The sticky, sweaty morning and early afternoon had me ready to relax. We went back to our hotel until the GAdventures’ group “last supper”. Our pre-dinner meal was an Italian delicacy: gelato. Delicious.

Caroline Weihl gelato


Caroline Weihl gelato


Caroline Weihl gelato


Caroline Weihl gelato


Peach sorbet and chocolate chip gelato

The four-course dinner and endless wine that followed as just as delectable. Carb loading.





After the drawn-out dinner and heat exhaustion, the next day, I went my own way. From the metro to the train station, I took the train 40 minutes outside of Rome to a local bus stop, where I rode the bus for about 20 minutes to the outskirts of Nerola. There, awaited my paradise at an agrotourismo.
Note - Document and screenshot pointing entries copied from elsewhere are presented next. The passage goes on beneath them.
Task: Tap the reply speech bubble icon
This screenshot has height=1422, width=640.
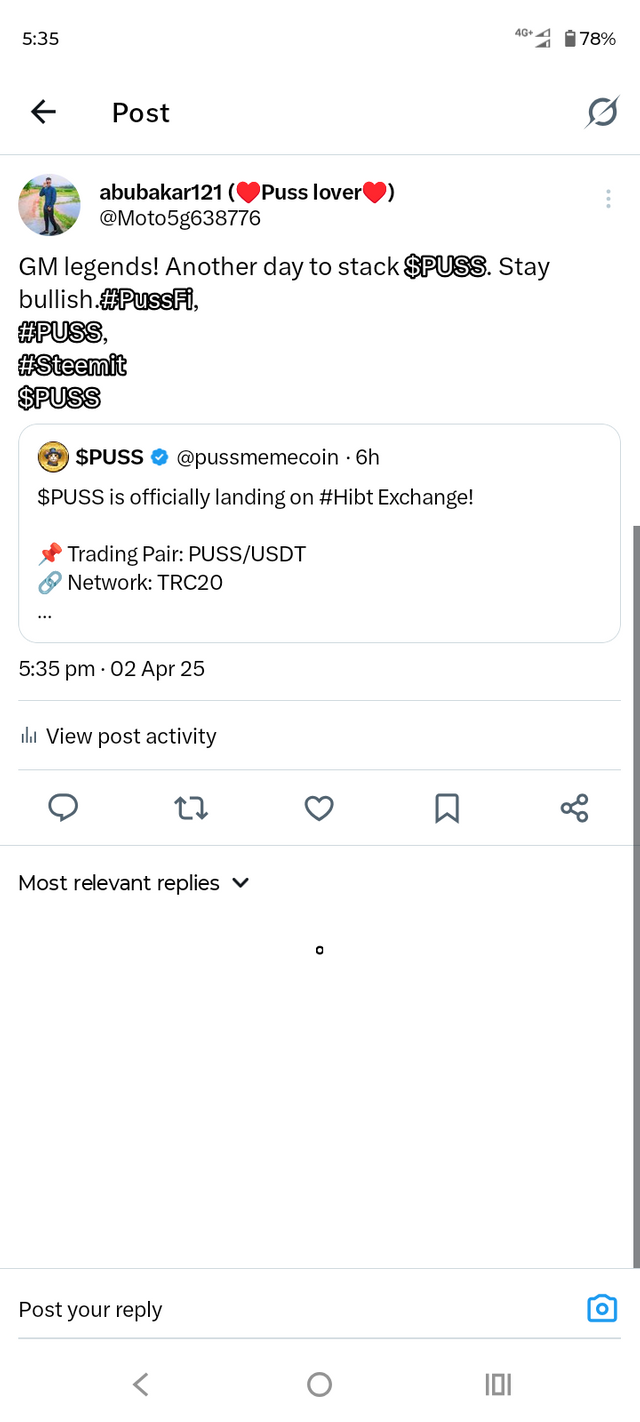Action: coord(63,808)
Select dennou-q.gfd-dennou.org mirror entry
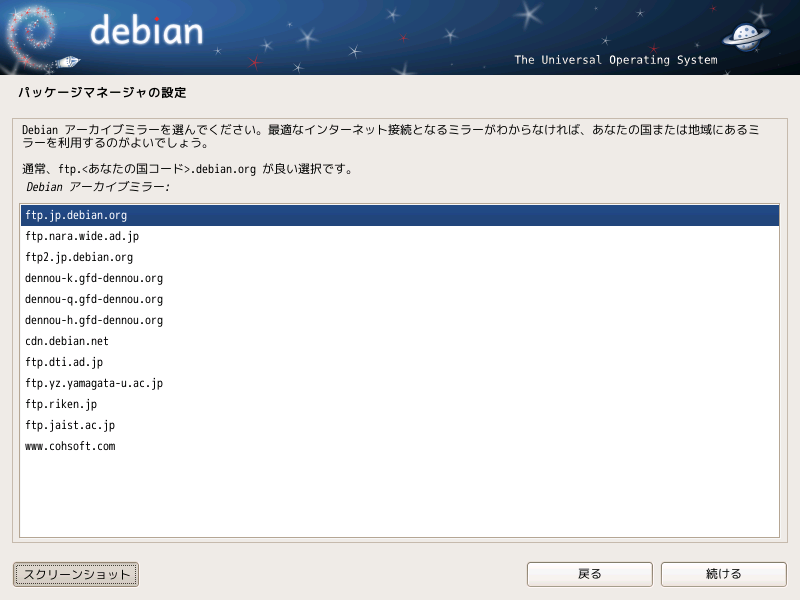This screenshot has height=600, width=800. click(400, 299)
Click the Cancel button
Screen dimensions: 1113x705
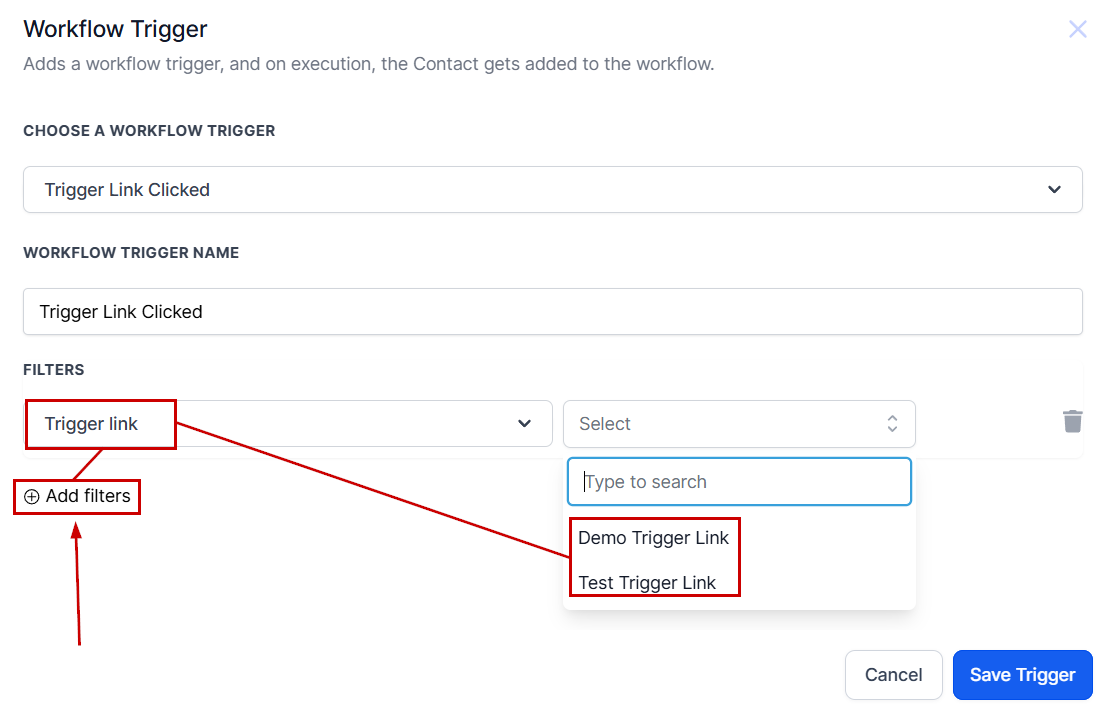pyautogui.click(x=893, y=675)
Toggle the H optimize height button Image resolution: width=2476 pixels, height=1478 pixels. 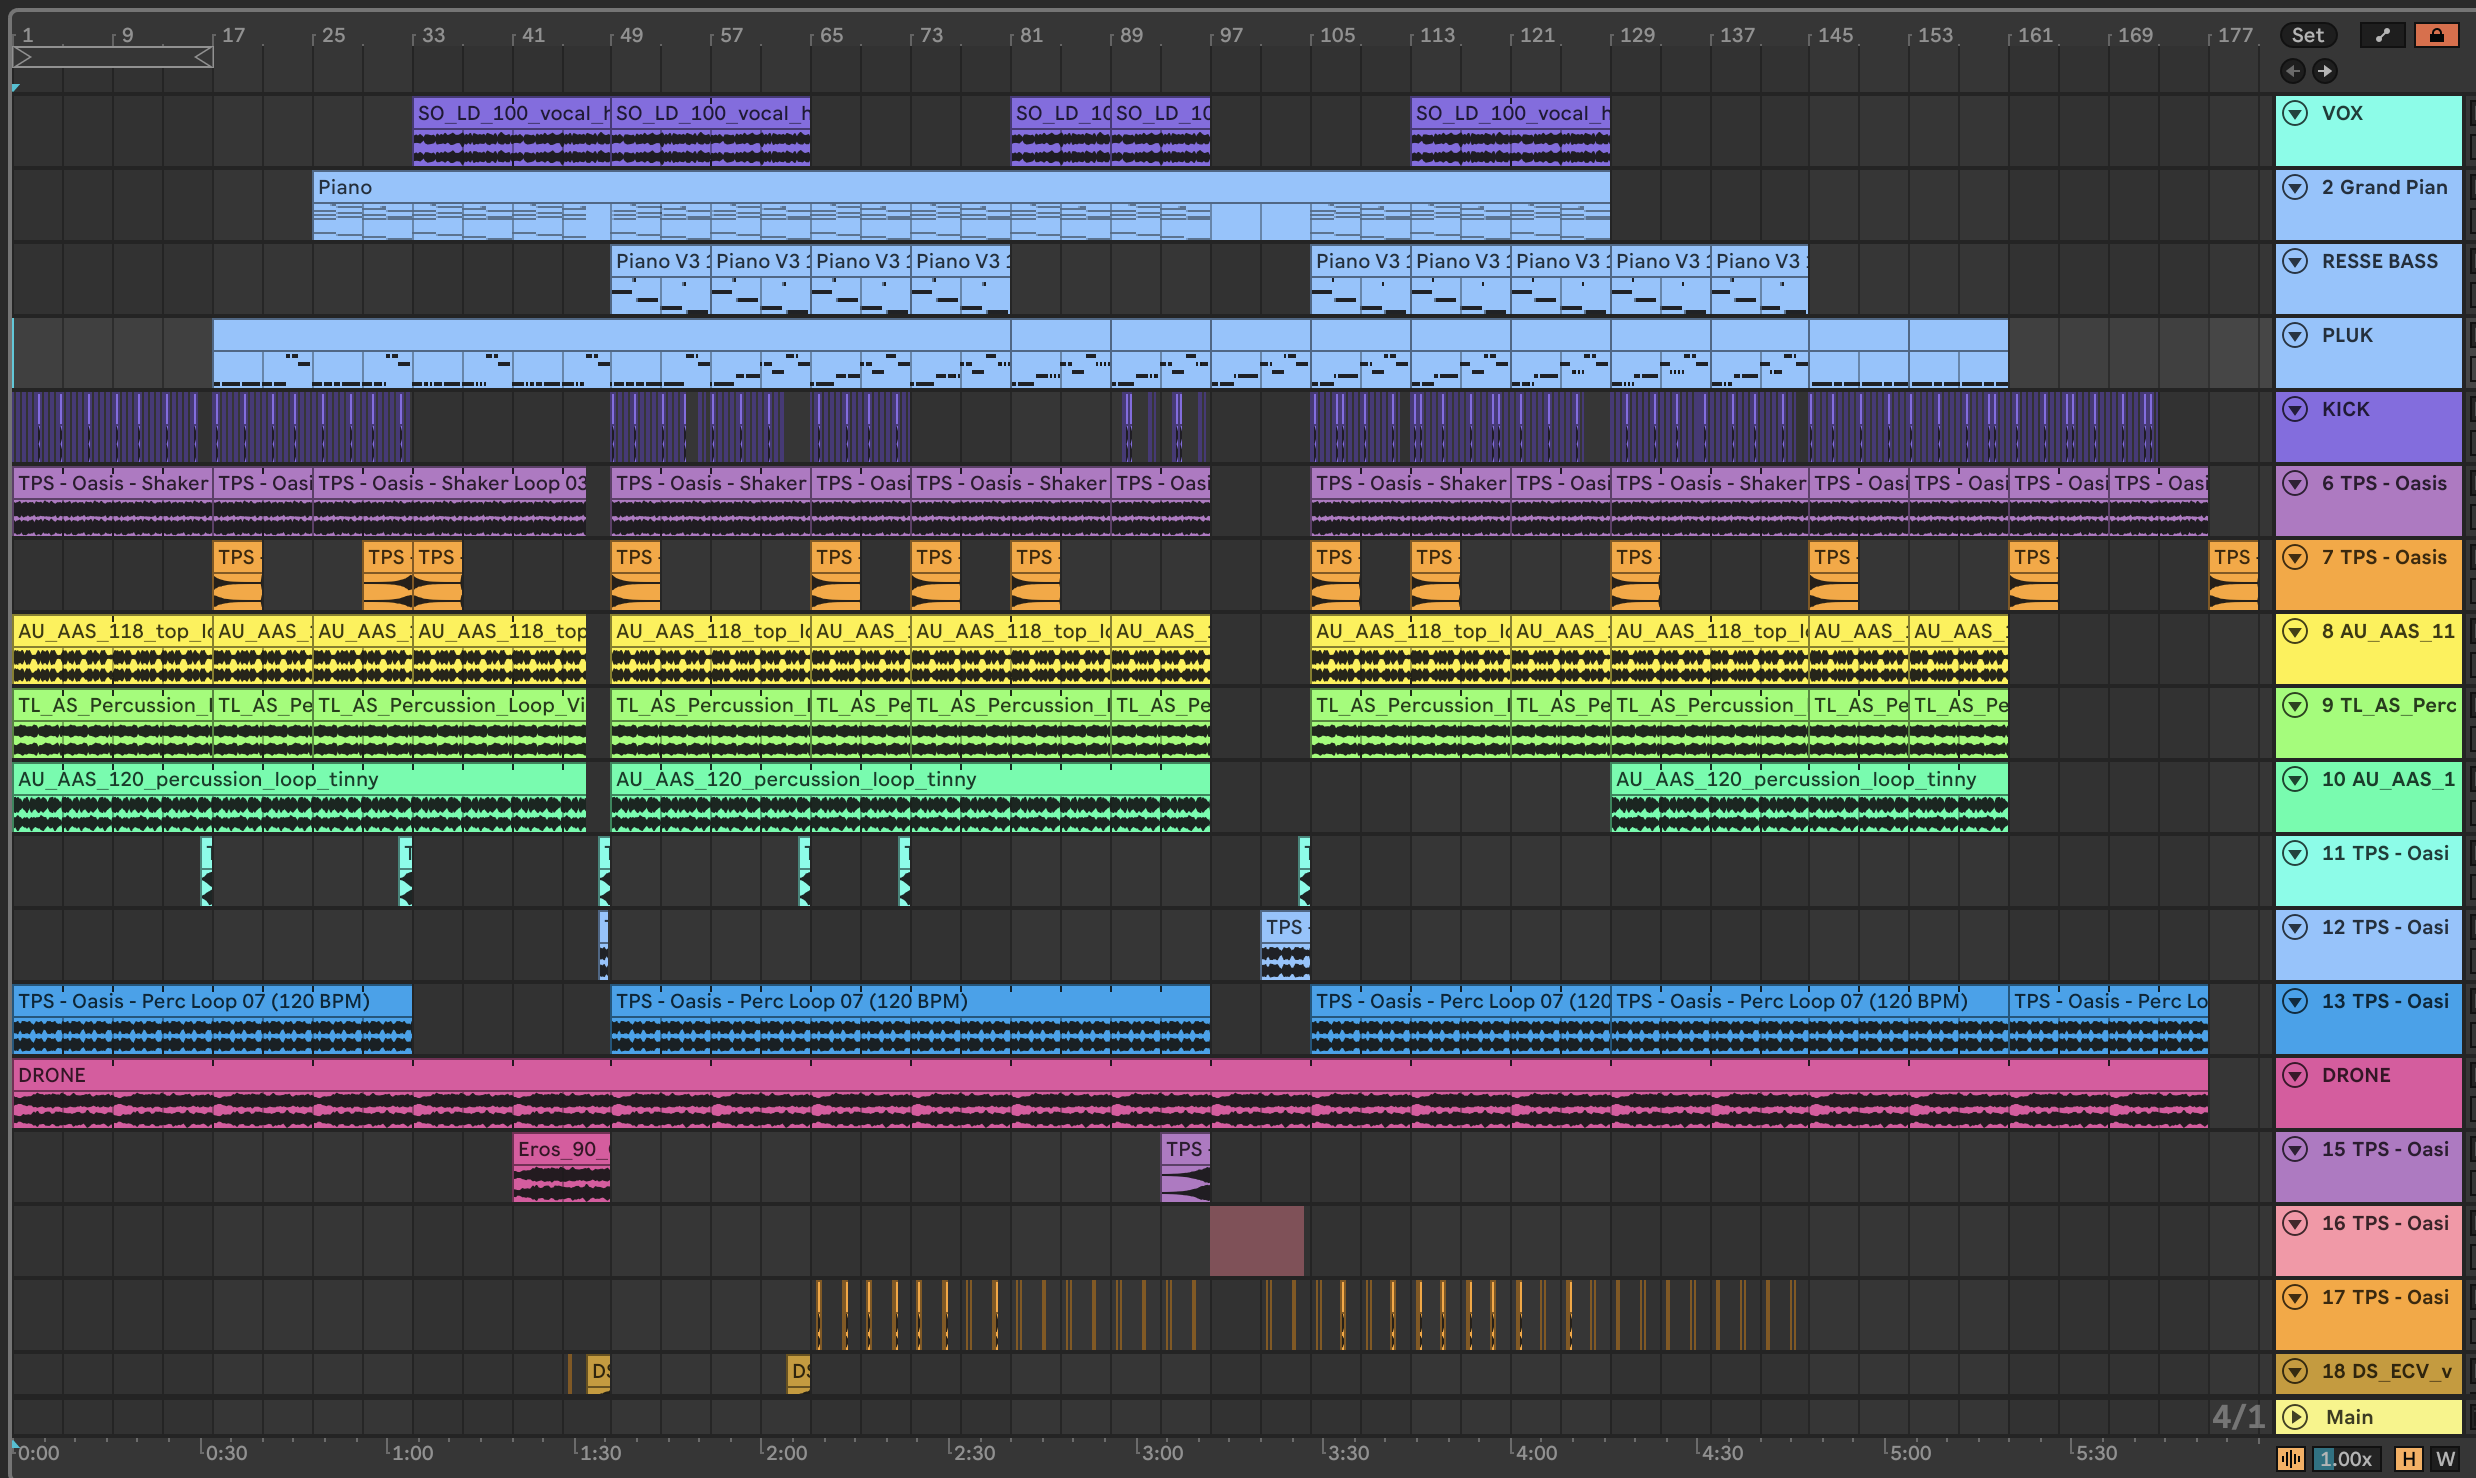2409,1459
These are local farmstays where hotel-like accommodations can be made and let you experience culture on farms but also get away from the hustle and bustle of the city. The farm I stayed at had olive groves for olive oil production. Harvest would take place in September and I was able to try some of their olive oil during dinner. It was very good.
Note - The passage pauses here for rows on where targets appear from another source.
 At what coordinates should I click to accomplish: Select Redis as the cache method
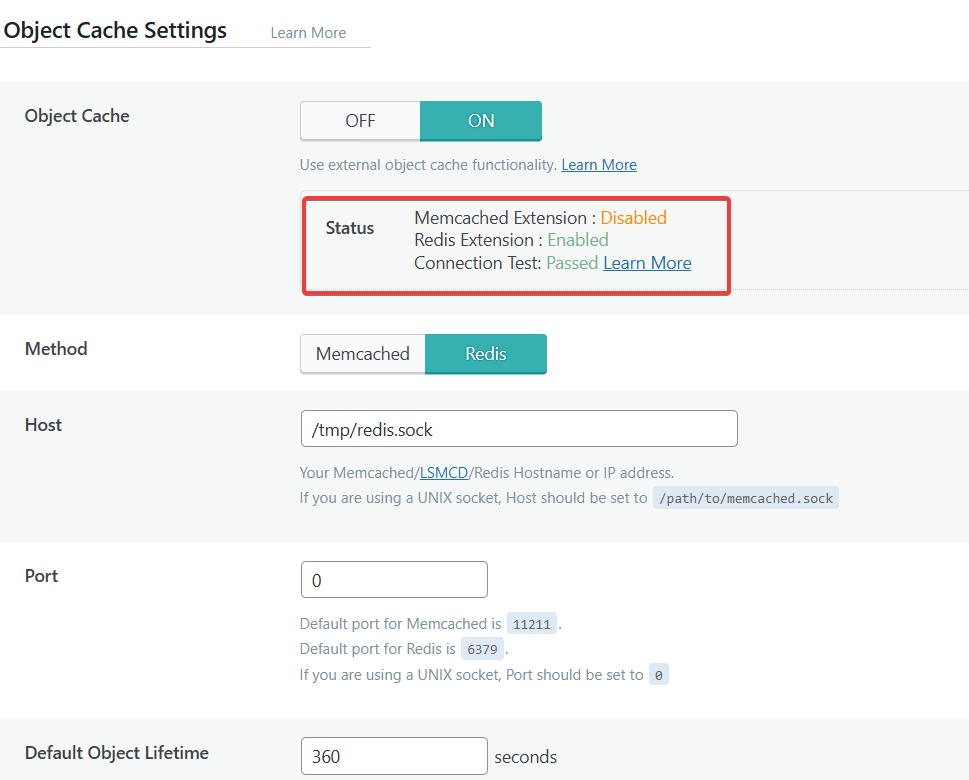[x=486, y=354]
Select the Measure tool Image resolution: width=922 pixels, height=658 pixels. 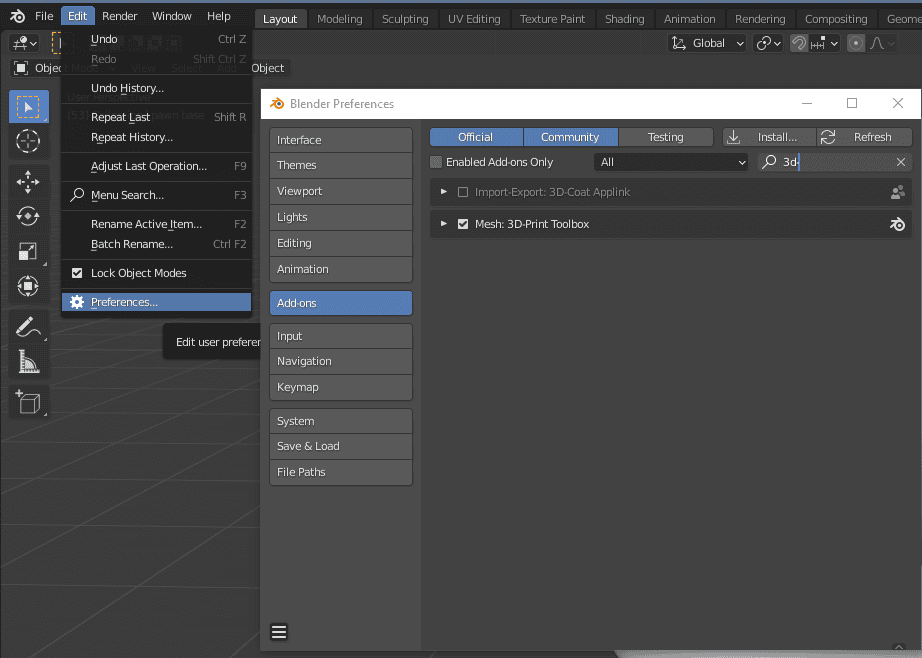[x=28, y=361]
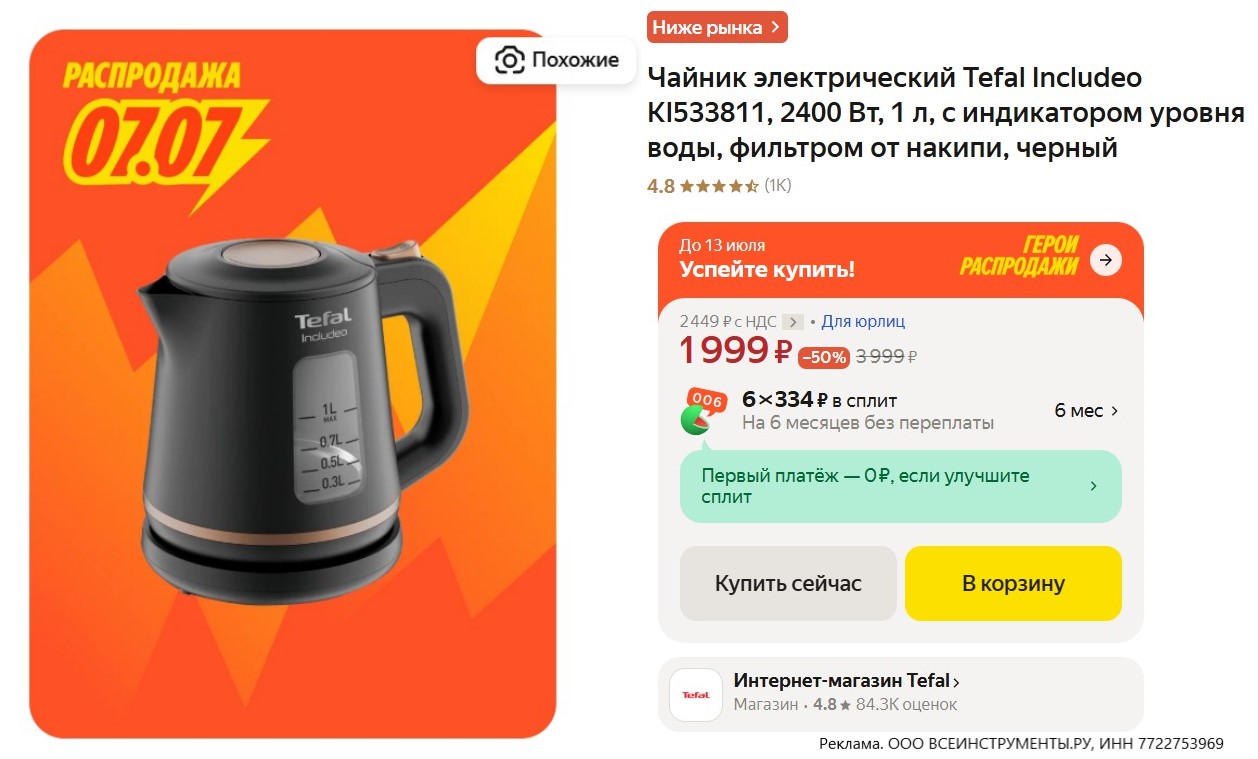Screen dimensions: 1258x759
Task: Click the star rating icons below title
Action: [719, 186]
It seemed very luxurious, yet was extremely affordable! I spent the afternoon by the pool and took some photos of the geography that evening. The next morning would be an early one to get back to the airport for customs, security and finally the long trek home.

By 6 am, I was out the door and headed to the main road. The bus driver from the day prior said he could stop and pick me up. However, after 30 minutes of waiting, I was getting anxious, with no bus on the half hour like expected. A car was pulling out of a driveway across the road and I caught the driver’s attention.

He did not speak much English, but I put faith in him that he could take me to the bus stop. I got in the car when he said he was going there. Ten minutes later, he dropped me off at a stop and kept driving. Within five minutes, he was coming back around and parked across the street and accompanied me to wait for the bus.

Poolside in Italy

In those moments spent trying to communicate, he eventually pulled out a Samsung tablet, opened Google translate and our language barrier was [mostly] overcome. Technology was not worthless for this experience. I learned about his family and passions, he asked about mine and the connection we made while traveling across rural Rome was one I could not have found while traveling in a group the entire trip.

I am an independent young woman. I have a lot to learn. Because of this trip, I was able to take great strides in better understanding myself, my interactions with people and the beautiful world around me. There were a few hiccups along the way. Overall, it was a trip filled with beautiful moments.

I’m not sure where my passport will take me next. Any suggestions? If not, I’ll continue to brainstorm.